Here’s an example (I’ll leave it purposely anonymous) I prayed with someone whose marriage of several decades was crumbling. His wife had left him several weeks earlier. This past Sunday, seeing him at church, I mentioned that I had been praying for him throughout the week. After a brief embrace, he said that on the previous Monday (the day following our service), his estranged wife called, wanting to reconcile their marriage.
No matter how it happens, God’s restoration power still amazes me. He’s at work in this church transforming the ordinary lives of hurting people.
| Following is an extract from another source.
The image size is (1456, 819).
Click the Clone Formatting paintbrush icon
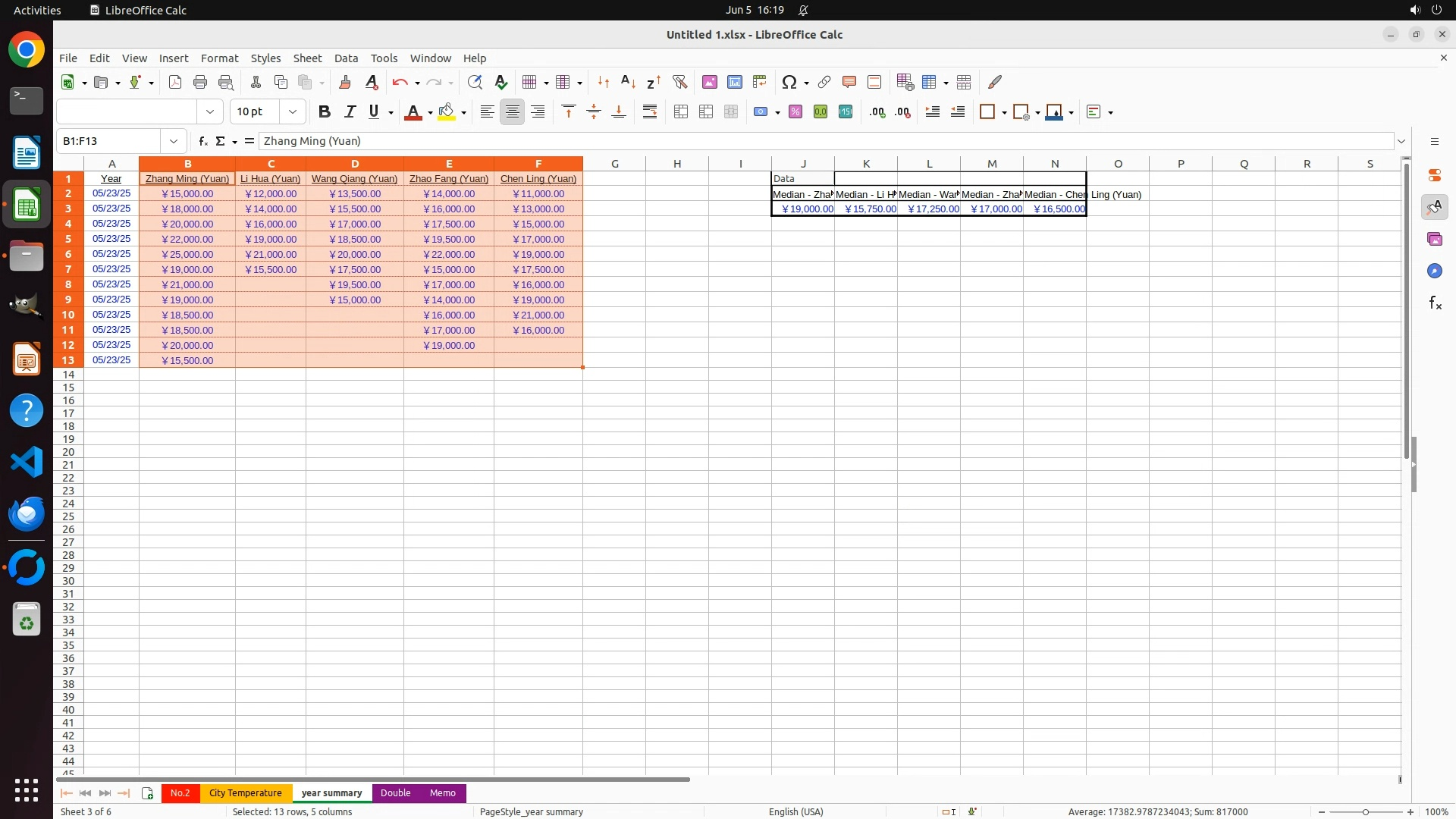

Then, this past weekend, we talked about the agony of Jesus’ anticipation before the cross in the Garden of Gethsemane. Jesus, looking into the specter of the cross was neither stoic, nor Hollywood-heroic. Instead, he wept, pleading with God for another way. But, ultimately Jesus said, at the end of his harrowing prayer: “Yet not what I will, but what you will.” What marked Jesus’ life was his willingness to carry out the most difficult tasks before him, not because he thought they made the most sense, not because they seemed to give him the greatest fame, but because they were what His Father wanted.
This week, what does it look to like to say, courageously, “not my will, but what you will” to God? What decisions, challenges, trials, confrontations, or conversations are in front of you that are not at all comfortable, easy, peaceful, or even clear that require your obedience?